Hi George! Tell us about yourself
I am a resident of the Fusebox in Brighton, a residency programme to support opportunities for digital entrepreneurs, tech visionaries and creative technologists. We have access to all the latest virtual reality and augmented reality headsets, motion capture suits, powerful computers, office space, meeting rooms and exhibition space. I share the space with other creatives and developers and I have been developing my own research, development and working relationships.
And you’ve been a FuseBox resident since…
What kind of projects have you developed since being a resident in the FuseBox?
I have been working with local musician Kassia Zermon AKA Bunty Looping, developing Zook, an interactive sonic soundscape working with resident developer Andy Baker, illustrator Jomotopia and sound designer Anna Bertmark. I have also been running mocap workshops on the XR Circus Project combining circus and tech. This was an amazing opportunity to meet and work with different performers, dancers and aerial artists. Through a series of workshops, myself Andy Baker and Mark Ransley worked towards a scratch performance with Rowen Fae director of Full Tilt Aerial, dancer Nome Hunter and filmmaker Alice Delva. This was performed in the Spiegel Tent as part of the Brighton Festival 2018.

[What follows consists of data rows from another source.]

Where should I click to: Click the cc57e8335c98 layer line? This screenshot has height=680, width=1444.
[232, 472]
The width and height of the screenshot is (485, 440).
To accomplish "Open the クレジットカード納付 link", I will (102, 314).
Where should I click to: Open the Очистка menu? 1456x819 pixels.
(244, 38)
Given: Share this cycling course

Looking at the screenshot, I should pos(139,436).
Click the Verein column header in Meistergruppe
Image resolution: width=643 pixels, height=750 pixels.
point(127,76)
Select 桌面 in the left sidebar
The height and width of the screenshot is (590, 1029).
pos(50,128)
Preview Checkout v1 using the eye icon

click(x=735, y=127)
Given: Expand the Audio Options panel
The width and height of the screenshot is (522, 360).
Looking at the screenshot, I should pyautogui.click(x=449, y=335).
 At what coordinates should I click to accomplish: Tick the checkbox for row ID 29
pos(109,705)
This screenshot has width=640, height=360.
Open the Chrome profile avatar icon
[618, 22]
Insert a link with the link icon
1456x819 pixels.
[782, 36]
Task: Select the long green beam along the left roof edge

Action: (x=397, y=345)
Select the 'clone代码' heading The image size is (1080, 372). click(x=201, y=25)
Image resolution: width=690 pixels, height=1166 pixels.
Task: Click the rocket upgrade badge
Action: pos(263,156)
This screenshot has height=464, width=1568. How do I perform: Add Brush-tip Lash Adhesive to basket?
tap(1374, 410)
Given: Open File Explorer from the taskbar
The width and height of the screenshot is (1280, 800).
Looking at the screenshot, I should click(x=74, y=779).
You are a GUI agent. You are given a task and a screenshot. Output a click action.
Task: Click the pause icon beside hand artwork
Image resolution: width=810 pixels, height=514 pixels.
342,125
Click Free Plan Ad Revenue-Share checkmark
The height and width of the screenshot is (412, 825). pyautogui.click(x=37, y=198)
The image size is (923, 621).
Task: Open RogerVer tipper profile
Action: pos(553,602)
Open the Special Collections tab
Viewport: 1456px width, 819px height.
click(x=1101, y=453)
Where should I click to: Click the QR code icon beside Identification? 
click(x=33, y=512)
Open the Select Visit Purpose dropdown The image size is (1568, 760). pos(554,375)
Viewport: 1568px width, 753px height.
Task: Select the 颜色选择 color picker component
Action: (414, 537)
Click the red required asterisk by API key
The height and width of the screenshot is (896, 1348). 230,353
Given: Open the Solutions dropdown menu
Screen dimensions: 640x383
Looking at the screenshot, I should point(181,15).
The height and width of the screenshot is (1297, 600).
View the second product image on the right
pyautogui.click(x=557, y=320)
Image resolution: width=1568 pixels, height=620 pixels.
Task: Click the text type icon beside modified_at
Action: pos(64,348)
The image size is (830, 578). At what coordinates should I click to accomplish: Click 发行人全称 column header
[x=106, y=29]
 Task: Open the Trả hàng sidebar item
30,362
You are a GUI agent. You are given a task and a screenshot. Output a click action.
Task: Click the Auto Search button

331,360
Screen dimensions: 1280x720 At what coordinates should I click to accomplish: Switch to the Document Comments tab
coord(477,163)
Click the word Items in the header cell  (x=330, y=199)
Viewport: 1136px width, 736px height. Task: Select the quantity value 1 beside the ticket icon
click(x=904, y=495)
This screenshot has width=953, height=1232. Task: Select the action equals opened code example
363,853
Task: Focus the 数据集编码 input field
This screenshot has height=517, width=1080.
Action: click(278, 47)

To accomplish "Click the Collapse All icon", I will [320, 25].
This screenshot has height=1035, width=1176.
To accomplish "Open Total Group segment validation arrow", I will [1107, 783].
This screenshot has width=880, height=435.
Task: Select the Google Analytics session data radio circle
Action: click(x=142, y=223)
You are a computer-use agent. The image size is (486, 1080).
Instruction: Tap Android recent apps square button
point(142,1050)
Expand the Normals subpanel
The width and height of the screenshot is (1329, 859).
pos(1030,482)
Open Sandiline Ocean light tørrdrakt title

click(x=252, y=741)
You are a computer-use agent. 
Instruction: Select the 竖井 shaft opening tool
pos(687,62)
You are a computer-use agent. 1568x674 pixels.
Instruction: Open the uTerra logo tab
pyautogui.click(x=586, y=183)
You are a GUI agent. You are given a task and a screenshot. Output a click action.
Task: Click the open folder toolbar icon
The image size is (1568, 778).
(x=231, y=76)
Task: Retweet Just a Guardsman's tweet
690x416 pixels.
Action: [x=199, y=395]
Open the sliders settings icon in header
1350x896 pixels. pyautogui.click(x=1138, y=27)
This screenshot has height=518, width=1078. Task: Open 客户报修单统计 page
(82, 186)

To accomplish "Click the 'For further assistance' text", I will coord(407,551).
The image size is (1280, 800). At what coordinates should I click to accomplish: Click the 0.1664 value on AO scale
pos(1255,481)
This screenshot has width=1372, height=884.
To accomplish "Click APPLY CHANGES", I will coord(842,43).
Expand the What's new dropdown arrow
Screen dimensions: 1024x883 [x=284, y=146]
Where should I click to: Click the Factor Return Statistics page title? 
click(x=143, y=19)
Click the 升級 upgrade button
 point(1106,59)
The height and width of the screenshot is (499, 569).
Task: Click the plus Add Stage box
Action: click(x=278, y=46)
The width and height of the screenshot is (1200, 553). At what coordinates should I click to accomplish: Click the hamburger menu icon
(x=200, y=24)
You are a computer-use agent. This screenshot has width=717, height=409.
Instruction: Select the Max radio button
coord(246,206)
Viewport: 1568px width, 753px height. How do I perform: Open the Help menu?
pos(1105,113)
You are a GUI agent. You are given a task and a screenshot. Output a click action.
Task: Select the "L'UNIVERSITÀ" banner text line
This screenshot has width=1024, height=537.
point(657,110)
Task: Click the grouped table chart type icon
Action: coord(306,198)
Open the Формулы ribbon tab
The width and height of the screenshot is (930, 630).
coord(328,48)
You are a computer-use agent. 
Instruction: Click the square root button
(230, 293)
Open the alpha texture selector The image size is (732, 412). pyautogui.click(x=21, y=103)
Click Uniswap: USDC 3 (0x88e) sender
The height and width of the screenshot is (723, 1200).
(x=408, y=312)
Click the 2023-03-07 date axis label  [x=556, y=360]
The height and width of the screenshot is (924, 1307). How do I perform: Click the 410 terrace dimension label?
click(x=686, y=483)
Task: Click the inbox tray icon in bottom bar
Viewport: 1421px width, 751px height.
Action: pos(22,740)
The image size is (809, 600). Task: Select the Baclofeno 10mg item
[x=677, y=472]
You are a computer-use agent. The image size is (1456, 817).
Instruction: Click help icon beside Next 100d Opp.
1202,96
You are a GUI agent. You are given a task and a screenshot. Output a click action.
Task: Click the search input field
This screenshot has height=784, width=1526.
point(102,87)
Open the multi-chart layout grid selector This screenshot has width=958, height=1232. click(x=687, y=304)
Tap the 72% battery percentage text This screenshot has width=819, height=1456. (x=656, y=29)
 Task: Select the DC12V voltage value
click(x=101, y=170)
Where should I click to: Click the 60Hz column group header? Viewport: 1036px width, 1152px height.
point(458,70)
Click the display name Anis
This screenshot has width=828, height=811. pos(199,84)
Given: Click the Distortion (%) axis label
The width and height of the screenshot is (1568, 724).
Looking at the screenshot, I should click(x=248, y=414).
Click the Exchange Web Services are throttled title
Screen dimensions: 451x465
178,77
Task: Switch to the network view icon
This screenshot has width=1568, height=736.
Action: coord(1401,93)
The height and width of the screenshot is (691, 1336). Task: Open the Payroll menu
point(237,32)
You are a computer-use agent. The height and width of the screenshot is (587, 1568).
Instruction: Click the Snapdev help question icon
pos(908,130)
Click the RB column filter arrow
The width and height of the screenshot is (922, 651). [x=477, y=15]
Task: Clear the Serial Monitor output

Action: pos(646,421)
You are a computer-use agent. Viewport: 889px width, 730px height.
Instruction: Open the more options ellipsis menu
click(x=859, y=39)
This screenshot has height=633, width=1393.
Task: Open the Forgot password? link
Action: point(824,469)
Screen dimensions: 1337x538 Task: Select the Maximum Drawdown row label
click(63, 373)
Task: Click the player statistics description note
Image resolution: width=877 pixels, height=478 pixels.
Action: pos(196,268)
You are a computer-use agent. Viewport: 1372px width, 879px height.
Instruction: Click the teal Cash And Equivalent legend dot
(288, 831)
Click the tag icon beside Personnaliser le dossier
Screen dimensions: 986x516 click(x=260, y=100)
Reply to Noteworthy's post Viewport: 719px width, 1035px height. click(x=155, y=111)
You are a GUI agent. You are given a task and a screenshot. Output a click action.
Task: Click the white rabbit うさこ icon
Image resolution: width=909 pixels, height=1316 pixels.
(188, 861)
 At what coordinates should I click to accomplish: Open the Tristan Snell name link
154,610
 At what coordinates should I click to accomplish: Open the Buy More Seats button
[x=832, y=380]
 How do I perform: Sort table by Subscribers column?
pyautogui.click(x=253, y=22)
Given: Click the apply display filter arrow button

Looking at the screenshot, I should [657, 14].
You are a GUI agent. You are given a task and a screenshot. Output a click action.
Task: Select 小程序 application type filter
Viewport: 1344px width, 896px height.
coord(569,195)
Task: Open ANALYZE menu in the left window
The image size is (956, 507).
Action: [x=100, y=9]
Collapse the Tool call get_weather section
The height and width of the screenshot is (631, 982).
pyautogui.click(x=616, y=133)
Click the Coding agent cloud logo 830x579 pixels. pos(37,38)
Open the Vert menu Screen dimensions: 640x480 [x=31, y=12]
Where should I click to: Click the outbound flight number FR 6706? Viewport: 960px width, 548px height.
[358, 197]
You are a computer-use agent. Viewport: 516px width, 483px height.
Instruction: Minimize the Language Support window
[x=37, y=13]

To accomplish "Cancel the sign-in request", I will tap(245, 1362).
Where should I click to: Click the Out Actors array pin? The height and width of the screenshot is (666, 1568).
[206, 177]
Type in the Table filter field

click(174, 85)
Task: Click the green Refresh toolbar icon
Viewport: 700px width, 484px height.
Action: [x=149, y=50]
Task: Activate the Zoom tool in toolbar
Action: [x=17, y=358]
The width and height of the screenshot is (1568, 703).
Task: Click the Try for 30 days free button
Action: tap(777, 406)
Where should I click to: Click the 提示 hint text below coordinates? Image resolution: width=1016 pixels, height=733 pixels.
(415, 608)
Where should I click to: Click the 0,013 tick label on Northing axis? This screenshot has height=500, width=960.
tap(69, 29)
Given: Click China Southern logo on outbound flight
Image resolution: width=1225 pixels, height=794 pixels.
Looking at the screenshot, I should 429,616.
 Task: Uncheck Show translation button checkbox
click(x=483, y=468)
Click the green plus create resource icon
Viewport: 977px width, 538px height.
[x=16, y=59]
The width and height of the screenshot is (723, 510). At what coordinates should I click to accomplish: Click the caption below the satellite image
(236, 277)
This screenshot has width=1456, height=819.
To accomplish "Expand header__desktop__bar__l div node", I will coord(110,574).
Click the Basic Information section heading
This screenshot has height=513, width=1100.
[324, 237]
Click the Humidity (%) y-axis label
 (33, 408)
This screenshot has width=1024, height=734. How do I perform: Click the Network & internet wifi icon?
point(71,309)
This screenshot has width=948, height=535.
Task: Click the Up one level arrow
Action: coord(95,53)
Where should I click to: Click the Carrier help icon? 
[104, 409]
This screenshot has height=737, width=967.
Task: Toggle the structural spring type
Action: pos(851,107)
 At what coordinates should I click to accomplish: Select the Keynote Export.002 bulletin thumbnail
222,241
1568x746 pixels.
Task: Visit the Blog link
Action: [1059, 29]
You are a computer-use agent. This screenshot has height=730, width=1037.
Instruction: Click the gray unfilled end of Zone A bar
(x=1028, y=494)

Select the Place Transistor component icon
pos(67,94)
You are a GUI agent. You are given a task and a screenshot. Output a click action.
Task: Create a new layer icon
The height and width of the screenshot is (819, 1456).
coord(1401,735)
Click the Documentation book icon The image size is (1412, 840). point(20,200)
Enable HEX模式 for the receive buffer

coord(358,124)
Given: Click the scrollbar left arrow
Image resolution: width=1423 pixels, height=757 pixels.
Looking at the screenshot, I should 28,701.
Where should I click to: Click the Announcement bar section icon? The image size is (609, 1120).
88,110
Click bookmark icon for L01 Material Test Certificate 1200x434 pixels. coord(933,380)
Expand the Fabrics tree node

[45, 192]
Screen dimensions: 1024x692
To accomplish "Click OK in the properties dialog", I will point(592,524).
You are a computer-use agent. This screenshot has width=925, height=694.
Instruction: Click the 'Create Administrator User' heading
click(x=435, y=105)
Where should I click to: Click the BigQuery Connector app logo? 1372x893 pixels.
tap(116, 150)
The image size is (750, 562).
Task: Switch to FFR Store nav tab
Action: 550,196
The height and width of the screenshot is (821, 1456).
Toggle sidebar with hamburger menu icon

XR Circus Project image by Carolyn Watt
What has been one of your highlights since working here?
In April I organised a trip to visit Dimension volumetric video 3D capture studios in Wimbledon and DoubleMe start-up based in Ravensbourne University. The DoubleMe software works with 2 x Kinect depth cameras which takes a subjects’ 3D data and processes and transports it over Wi-Fi, enabling 3D real-time holograms of the subject to be viewed with a HoloLens in another location. Virtual teleportation. Find out more about the Holoportal project in the FuseBox in this blog post here.
What excites you about immersive technology?
My aha moment was at the Open City Docs Virtual Reality day at the UCL in London where I tried a 360 video and found myself flying over New York, who does not want to fly? What excites me about immersive technology is the ability to take people to real and imaginary places with a feeling of and connection to the experience. This is powerful for exploring and empathising with other people’s vison of the world as well as being able to take people to worlds which are limited by our imagination.
Favourite piece of equipment from the Brighton Immersive Lab and why?
I like playing with the nuron perception mocap suit capturing the movement of actors to work with character animators with ideas to produce giants knitting into people’s brains.
What makes Brighton unique to other cities?
It’s the culture, geography, people, attitude, architecture, history and heritage.